§ **Problem requirements**
Note each line in the data below that holds "computer", and copy it.
BEGIN Available data
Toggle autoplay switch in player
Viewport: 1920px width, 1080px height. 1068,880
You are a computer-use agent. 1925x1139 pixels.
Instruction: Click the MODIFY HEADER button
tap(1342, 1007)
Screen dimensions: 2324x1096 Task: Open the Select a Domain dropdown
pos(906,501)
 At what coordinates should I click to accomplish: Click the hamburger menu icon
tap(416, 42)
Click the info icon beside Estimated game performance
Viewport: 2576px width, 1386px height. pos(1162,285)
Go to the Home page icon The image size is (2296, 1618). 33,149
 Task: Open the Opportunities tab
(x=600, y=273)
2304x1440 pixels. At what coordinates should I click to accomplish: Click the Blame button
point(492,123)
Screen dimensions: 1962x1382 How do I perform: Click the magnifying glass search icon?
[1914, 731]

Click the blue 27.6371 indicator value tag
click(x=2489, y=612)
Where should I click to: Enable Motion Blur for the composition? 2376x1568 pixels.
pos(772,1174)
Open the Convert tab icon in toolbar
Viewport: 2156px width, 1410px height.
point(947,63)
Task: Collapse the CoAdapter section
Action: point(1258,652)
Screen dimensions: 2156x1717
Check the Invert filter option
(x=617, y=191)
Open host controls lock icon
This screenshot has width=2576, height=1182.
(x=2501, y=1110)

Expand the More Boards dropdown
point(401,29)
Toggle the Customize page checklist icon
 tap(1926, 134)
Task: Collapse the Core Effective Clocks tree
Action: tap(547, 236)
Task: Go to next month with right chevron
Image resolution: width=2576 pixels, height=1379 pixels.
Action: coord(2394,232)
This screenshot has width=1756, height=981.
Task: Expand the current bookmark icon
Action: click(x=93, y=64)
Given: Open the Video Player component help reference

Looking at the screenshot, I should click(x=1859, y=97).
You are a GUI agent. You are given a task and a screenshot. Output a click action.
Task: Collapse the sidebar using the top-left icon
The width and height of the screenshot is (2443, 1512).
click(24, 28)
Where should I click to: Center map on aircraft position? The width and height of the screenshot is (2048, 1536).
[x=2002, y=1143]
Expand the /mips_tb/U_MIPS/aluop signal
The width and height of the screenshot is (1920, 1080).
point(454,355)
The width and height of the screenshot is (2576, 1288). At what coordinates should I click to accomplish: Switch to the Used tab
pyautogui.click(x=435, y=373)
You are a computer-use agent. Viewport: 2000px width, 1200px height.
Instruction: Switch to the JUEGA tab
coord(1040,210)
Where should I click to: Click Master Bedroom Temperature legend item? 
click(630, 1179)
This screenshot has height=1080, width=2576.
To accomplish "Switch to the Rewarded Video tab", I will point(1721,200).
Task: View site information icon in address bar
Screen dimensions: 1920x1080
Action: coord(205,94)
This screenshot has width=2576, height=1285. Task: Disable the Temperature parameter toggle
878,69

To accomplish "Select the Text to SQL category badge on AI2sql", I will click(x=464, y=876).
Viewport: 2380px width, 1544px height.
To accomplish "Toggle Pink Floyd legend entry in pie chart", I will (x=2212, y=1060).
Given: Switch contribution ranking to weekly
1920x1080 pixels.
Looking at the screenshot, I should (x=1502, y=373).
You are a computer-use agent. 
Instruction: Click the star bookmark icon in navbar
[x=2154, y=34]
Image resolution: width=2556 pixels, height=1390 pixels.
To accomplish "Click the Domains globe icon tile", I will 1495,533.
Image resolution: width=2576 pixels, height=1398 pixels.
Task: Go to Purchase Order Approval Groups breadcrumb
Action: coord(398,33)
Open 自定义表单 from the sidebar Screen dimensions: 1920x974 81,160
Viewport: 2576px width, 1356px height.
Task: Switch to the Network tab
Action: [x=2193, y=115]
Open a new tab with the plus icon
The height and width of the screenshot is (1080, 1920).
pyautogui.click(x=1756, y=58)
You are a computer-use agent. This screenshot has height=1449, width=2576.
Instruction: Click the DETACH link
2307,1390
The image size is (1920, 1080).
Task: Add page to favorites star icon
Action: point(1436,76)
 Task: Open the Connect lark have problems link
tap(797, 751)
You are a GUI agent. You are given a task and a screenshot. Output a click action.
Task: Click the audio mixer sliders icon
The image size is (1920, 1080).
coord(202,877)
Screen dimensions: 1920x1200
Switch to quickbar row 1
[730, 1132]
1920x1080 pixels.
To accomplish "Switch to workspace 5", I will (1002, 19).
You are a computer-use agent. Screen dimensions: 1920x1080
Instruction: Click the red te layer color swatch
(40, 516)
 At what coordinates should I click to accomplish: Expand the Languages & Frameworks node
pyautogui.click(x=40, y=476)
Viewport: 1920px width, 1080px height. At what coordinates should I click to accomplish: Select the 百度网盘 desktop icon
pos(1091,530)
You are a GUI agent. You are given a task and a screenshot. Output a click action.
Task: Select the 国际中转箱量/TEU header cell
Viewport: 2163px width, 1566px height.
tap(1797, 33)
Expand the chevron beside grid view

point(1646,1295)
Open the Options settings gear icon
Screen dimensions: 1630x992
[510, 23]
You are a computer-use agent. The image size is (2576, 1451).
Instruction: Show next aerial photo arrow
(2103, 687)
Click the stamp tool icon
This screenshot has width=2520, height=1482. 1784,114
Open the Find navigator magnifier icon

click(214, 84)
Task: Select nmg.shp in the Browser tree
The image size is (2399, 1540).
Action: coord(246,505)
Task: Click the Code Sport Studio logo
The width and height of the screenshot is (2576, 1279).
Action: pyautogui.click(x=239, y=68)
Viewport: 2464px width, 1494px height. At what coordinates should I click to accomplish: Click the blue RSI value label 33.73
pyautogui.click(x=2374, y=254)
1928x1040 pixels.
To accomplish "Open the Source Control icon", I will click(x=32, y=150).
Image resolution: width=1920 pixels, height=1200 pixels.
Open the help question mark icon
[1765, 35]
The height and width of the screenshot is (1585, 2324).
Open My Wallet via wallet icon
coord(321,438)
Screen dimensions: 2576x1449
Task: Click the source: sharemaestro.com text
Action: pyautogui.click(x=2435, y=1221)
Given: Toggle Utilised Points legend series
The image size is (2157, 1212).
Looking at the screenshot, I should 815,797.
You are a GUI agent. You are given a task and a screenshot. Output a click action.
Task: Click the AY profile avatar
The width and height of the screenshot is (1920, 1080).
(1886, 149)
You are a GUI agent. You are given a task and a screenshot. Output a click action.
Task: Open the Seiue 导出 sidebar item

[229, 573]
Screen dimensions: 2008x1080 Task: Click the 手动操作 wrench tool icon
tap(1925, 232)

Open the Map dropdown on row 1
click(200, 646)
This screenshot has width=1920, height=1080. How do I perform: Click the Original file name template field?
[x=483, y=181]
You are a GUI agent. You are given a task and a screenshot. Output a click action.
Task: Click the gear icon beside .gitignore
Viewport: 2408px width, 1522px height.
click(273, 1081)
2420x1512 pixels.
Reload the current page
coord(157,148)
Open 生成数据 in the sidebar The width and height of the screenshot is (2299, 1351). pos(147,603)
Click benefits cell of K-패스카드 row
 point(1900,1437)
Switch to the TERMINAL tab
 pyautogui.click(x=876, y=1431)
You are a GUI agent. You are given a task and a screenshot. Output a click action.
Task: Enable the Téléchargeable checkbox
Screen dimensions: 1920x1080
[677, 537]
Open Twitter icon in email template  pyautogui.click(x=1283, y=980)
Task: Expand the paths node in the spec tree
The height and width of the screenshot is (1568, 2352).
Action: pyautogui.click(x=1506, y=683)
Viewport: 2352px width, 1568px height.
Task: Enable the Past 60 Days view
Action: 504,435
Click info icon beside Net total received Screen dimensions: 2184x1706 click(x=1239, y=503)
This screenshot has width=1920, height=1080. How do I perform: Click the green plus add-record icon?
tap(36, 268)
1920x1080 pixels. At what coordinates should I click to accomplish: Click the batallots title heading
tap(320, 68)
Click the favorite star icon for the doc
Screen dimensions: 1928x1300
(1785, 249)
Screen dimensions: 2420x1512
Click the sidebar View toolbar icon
END Available data
§ **Exercise result**
You are a computer-use agent. 1925x1139 pixels.
You are a computer-use agent. Viewport: 2000px width, 1200px height.
You are a computer-use agent. 
You are a computer-use agent. This screenshot has height=1449, width=2576.
You are a computer-use agent. Screen dimensions: 1920x1080
You are a computer-use agent. The image size is (2576, 1451).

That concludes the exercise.